● Exercise goal
Convert every line of the data below into a numbered list entry, dropping any blank lines.

● Material for the task
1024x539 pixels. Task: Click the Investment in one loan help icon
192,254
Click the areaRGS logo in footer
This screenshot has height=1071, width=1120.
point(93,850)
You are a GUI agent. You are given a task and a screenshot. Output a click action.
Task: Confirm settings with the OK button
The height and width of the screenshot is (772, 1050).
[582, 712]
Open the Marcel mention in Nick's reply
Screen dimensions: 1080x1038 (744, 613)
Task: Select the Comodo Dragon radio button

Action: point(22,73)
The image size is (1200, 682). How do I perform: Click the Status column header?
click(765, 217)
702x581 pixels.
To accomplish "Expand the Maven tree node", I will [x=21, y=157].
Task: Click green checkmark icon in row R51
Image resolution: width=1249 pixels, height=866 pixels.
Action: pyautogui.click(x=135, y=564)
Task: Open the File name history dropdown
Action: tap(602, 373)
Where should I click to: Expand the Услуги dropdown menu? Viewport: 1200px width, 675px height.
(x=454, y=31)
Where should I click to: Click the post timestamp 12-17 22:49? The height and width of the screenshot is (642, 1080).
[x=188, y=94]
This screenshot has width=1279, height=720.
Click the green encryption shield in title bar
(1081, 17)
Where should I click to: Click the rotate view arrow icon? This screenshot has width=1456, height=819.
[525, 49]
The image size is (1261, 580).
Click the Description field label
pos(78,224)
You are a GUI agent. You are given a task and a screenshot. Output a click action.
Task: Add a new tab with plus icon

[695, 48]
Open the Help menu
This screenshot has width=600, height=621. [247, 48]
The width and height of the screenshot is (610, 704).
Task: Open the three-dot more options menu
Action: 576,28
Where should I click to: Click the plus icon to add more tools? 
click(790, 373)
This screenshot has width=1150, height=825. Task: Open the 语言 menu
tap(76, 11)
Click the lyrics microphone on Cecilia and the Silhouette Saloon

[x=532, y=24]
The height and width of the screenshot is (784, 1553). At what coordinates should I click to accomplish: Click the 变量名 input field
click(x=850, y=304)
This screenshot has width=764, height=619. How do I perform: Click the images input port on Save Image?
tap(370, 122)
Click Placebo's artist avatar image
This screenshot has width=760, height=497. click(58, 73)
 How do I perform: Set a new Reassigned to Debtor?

● Solution to this problem
1. 1024x539 pixels. Task: Click the Investment in one loan help icon
2. 192,254
3. Click the areaRGS logo in footer
4. This screenshot has height=1071, width=1120.
5. point(93,850)
6. You are a GUI agent. You are given a task and a screenshot. Output a click action.
7. Task: Confirm settings with the OK button
8. The height and width of the screenshot is (772, 1050).
9. [582, 712]
10. Open the Marcel mention in Nick's reply
11. Screen dimensions: 1080x1038 (744, 613)
12. Task: Select the Comodo Dragon radio button
13. Action: point(22,73)
14. The image size is (1200, 682). How do I perform: Click the Status column header?
15. click(765, 217)
16. 702x581 pixels.
17. To accomplish "Expand the Maven tree node", I will [x=21, y=157].
18. Task: Click green checkmark icon in row R51
19. Image resolution: width=1249 pixels, height=866 pixels.
20. Action: pyautogui.click(x=135, y=564)
21. Task: Open the File name history dropdown
22. Action: tap(602, 373)
23. Where should I click to: Expand the Услуги dropdown menu? Viewport: 1200px width, 675px height.
24. (x=454, y=31)
25. Where should I click to: Click the post timestamp 12-17 22:49? The height and width of the screenshot is (642, 1080).
26. [x=188, y=94]
27. This screenshot has width=1279, height=720.
28. Click the green encryption shield in title bar
29. (1081, 17)
30. Where should I click to: Click the rotate view arrow icon? This screenshot has width=1456, height=819.
31. [525, 49]
32. The image size is (1261, 580).
33. Click the Description field label
34. pos(78,224)
35. You are a GUI agent. You are given a task and a screenshot. Output a click action.
36. Task: Add a new tab with plus icon
37. [695, 48]
38. Open the Help menu
39. This screenshot has width=600, height=621. [247, 48]
40. The width and height of the screenshot is (610, 704).
41. Task: Open the three-dot more options menu
42. Action: 576,28
43. Where should I click to: Click the plus icon to add more tools? 
44. click(790, 373)
45. This screenshot has width=1150, height=825. Task: Open the 语言 menu
46. tap(76, 11)
47. Click the lyrics microphone on Cecilia and the Silhouette Saloon
48. [x=532, y=24]
49. The height and width of the screenshot is (784, 1553). At what coordinates should I click to accomplish: Click the 变量名 input field
50. click(x=850, y=304)
51. This screenshot has width=764, height=619. How do I perform: Click the images input port on Save Image?
52. tap(370, 122)
53. Click Placebo's artist avatar image
54. This screenshot has width=760, height=497. click(58, 73)
55.  How do I perform: Set a new Reassigned to Debtor?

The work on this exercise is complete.